Using a rooftop to host a garden which the building community cultivates in some kind of common space is an alluring notion. It seems an excellent means of meeting various planning requirements, achieving a high rating under WELL, and making use of an otherwise wasted space.

But does it work? Are community garden green roofs viable?

I believe the key factors which determine whether or not a community garden succeeds on a green roof are its operating budget and the way in which the roof’s manager conceives his or her role.

In the community garden model, maintenance appears to be “outsourced” to the community. Property developers, design professionals and above all, facility managers, generally expect that a base level of maintenance will still be required. In fact, in my experience, the need for base level maintenance by a facility manager is not inevitable. What is more or less invariable, however, is the need for more management.

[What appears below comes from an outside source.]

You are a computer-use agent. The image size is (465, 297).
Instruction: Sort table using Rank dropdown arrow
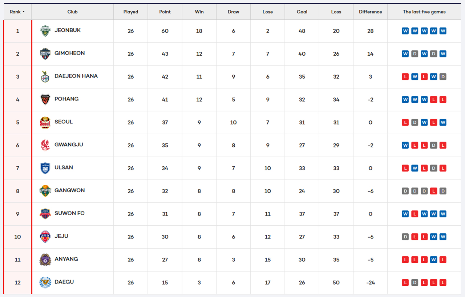pos(24,12)
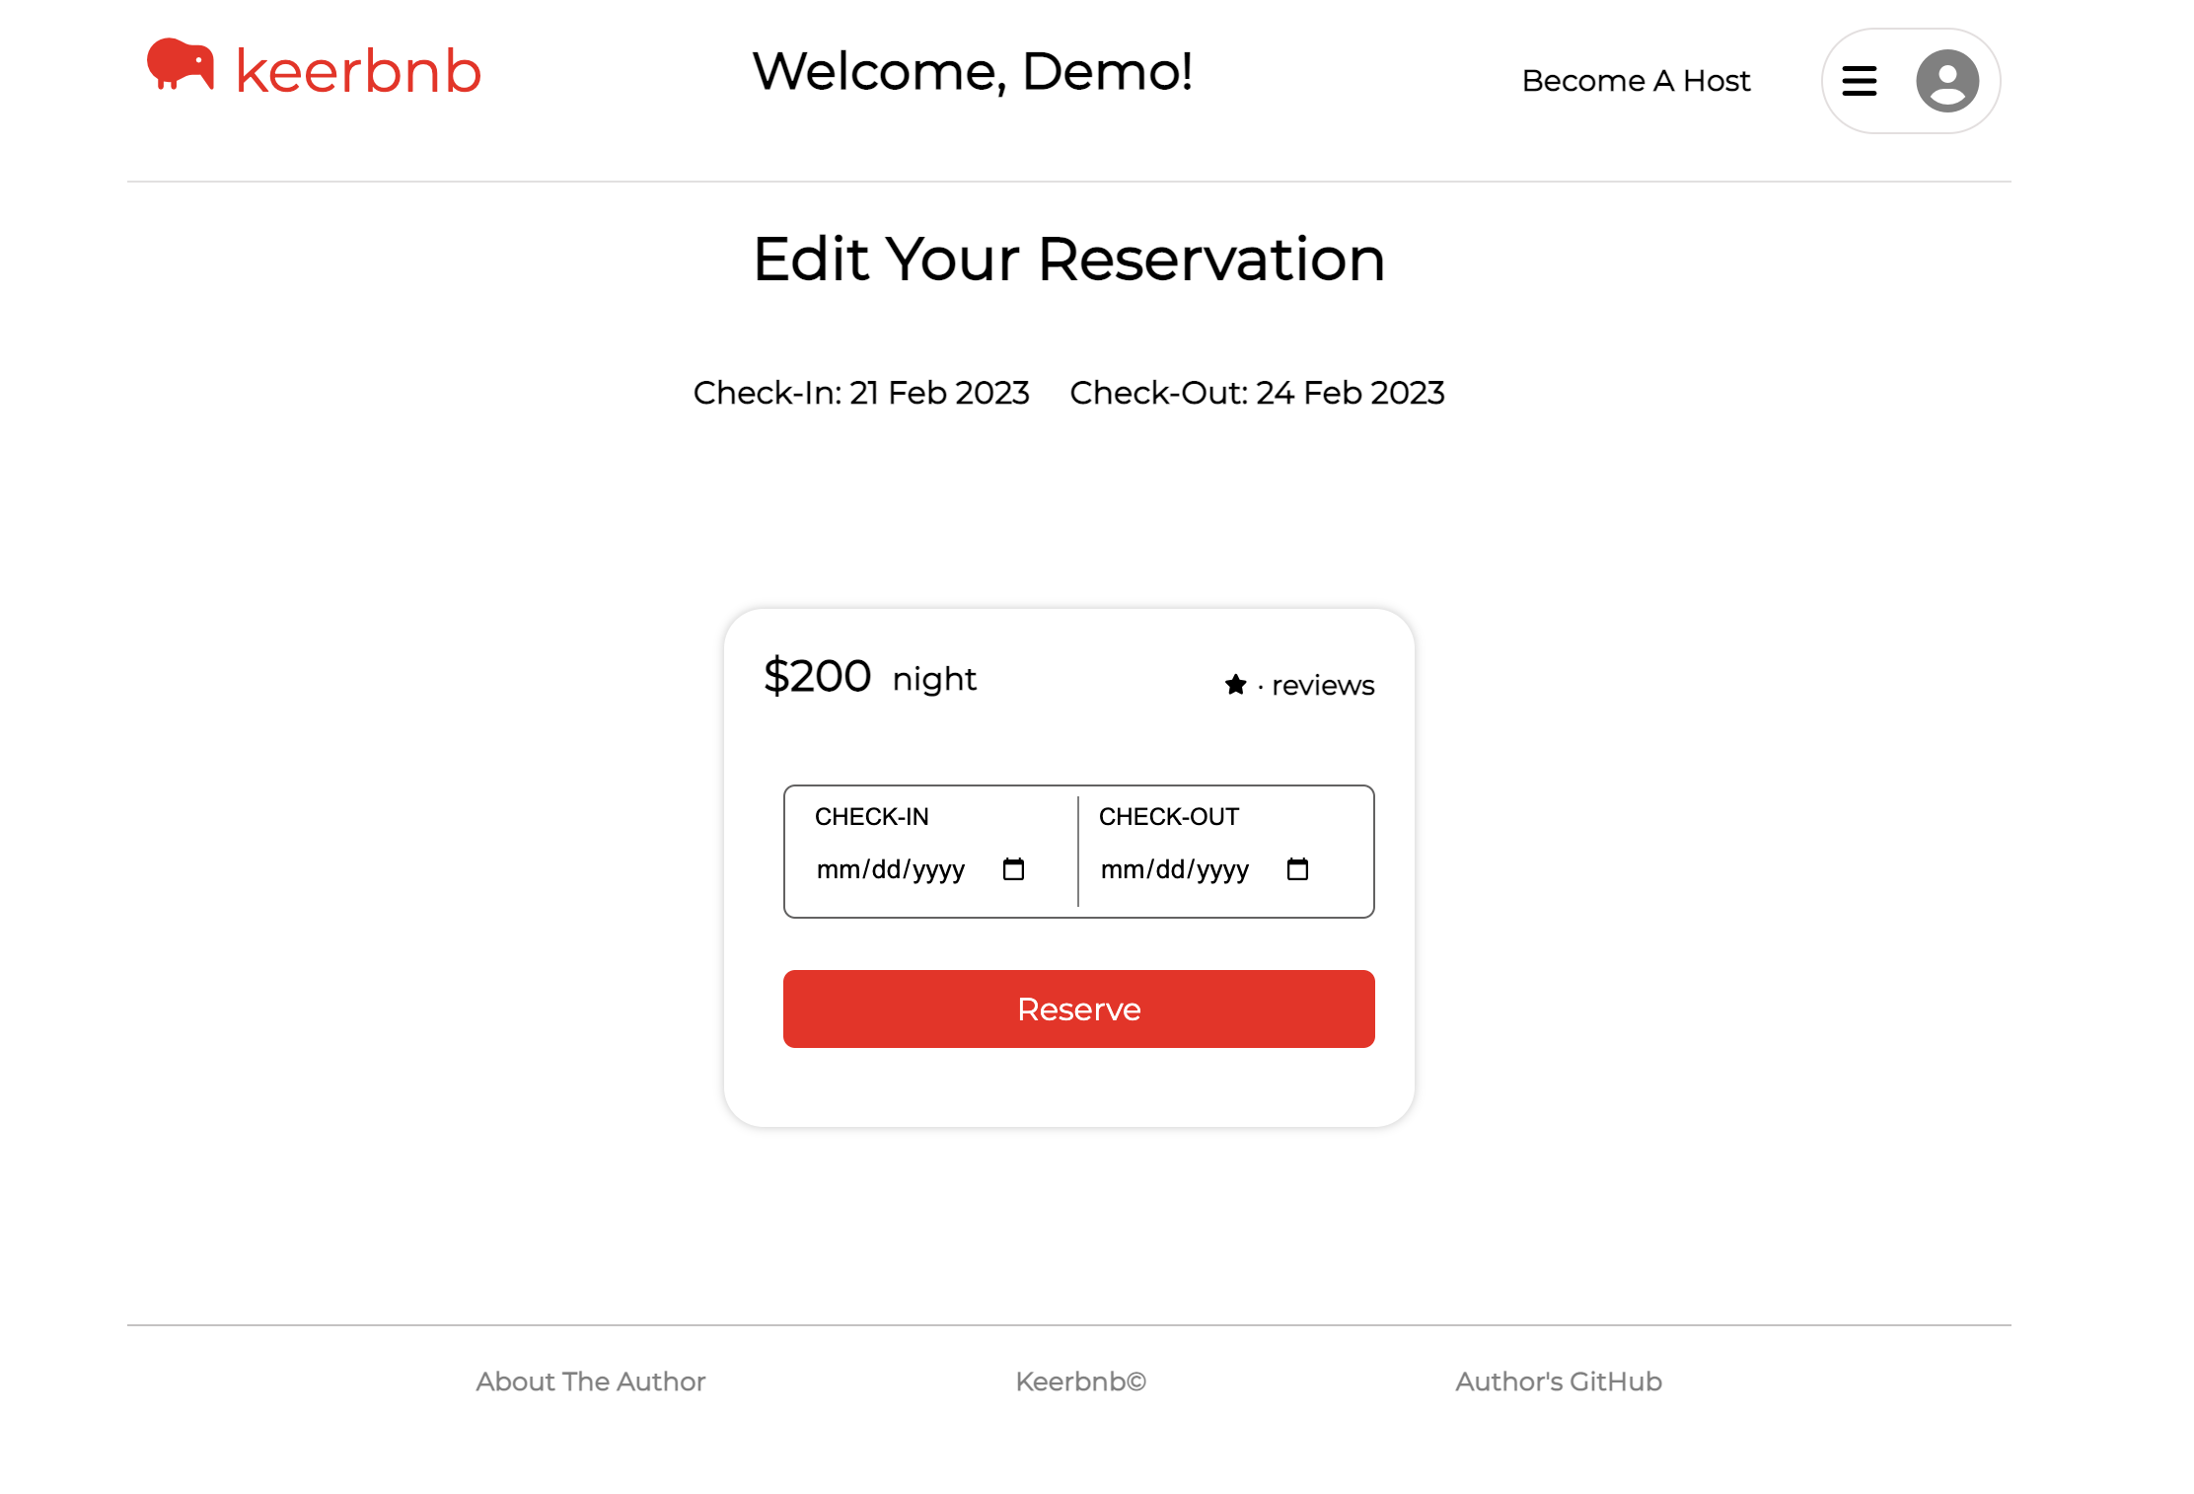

It can be helpful to explore the case of a building community which cultivates a garden on a rooftop, the staff in the owner-occupied GMHBA office building in Geelong.

It is an inspirational case of a private company taking the initiative to green its roof for the good of both its own staff and the wider community. The crucial point it illustrates is that the type of management required is not simply the regular coordination of maintenance, but rather, the coordination of community engagement or educational activities.

Rooftop gardening on the GMHBA building

GMHBA is a health insurance and health services company which owns its head office building in central Geelong, just up the road from the waterfront. The three-storey building has a flat and easily accessible roof. Since February 2015, it has hosted a vegetable garden called the GMHBA Community Harvest. Paul Richards of Do it on the Roof visited the roof in April 2016 and spoke to Amy Gillett (GMHBA’s community manager) to help ensure all needs were being met.

The beginnings of Community Harvest

It all began last summer. The idea was to grow vegetables to donate to a local food relief agency, which provides hot meals to over 100 people, two nights a week.

The project is a great demonstration of how quickly and easily the first steps towards a complete green roof can be taken. After the executive manager brand & marketing became enthused about creating a rooftop garden, the project was given to the community manager who, with the help of more than 30 other GMHBA staff, installed the beds in a matter of weeks. The construction itself lasted a fortnight. The staff had little experience as gardeners but they made it work. That the company owned their building made it relatively easy to get things done. It also helped that weight was not a concern, because the building was designed to support additional storeys.

Maintaining the beds, and maintaining enthusiasm

There are 10 garden beds. Each of these is a container-style wicking bed with only one or two vegetable types planted in it. At the request of the food relief agency, the vegetables are now exclusively hearty types that can be cooked as part of a hot meal. So, currently, there are carrots, parsnips, capsicums, zucchinis, eggplants, silverbeet and Brussels sprouts.

The beds sit on besser blocks, at a convenient height for the gardeners – the GMHBA staff. Staff members were organized into eight teams of approximately 25 people each, including a team captain. Each team is charged with the responsibility of maintaining at least one bed. The team members are put on rosters, and work on the beds for up to an hour each week. Their tasks include hand-watering the beds using tap water. Taps have been installed close to the beds, and this easy access to water on the roof has been important. At one stage this was not going to happen, and it might have resulted in lower staff participation. The key point here is the importance of getting buy-in across the business.

Aside from helping disadvantaged members of the community, the GMHBA employees are also helping themselves. Their outdoor activities have been good for their health and tie in with the company’s staff well-being programs.

The team and roster system has been important in ensuring the employees stay engaged, and extra steps have been taken to keep enthusiasm high. This includes education sessions on how to garden, to enable staff to participate whatever their level of knowledge. A noticeboard on the rooftop window keeps staff updated, and there have been events such as rooftop barbecues.

All of this is possible because GMHBA never intended its initial installation to be final. With the intention to develop it came a budget for ongoing operations on the roof. They have also done things in a relatively inexpensive way.

Apart from more active employees, the company gets return from its investment in the form of various promotional opportunities, and the meaningful relationships with community organizations that have been cultivated.

So, are community garden green roofs viable? With an understanding of your building community and the type of management and maintenance needs that are likely to arise, a design which takes these into account, and a budget for ongoing community engagement or educational programs, yes, community gardens can work on green roofs.

The key thing to keep in mind is that the ongoing operational budget of these green roofs, often referred to simply as the maintenance budget, must provide for more than maintenance. It must provide resources to sustain the community’s interest and active involvement in the garden. This outcome is rarely achieved through a one-off expenditure, but approached with a sound strategy, costs can be confined and valuable outcomes achieved.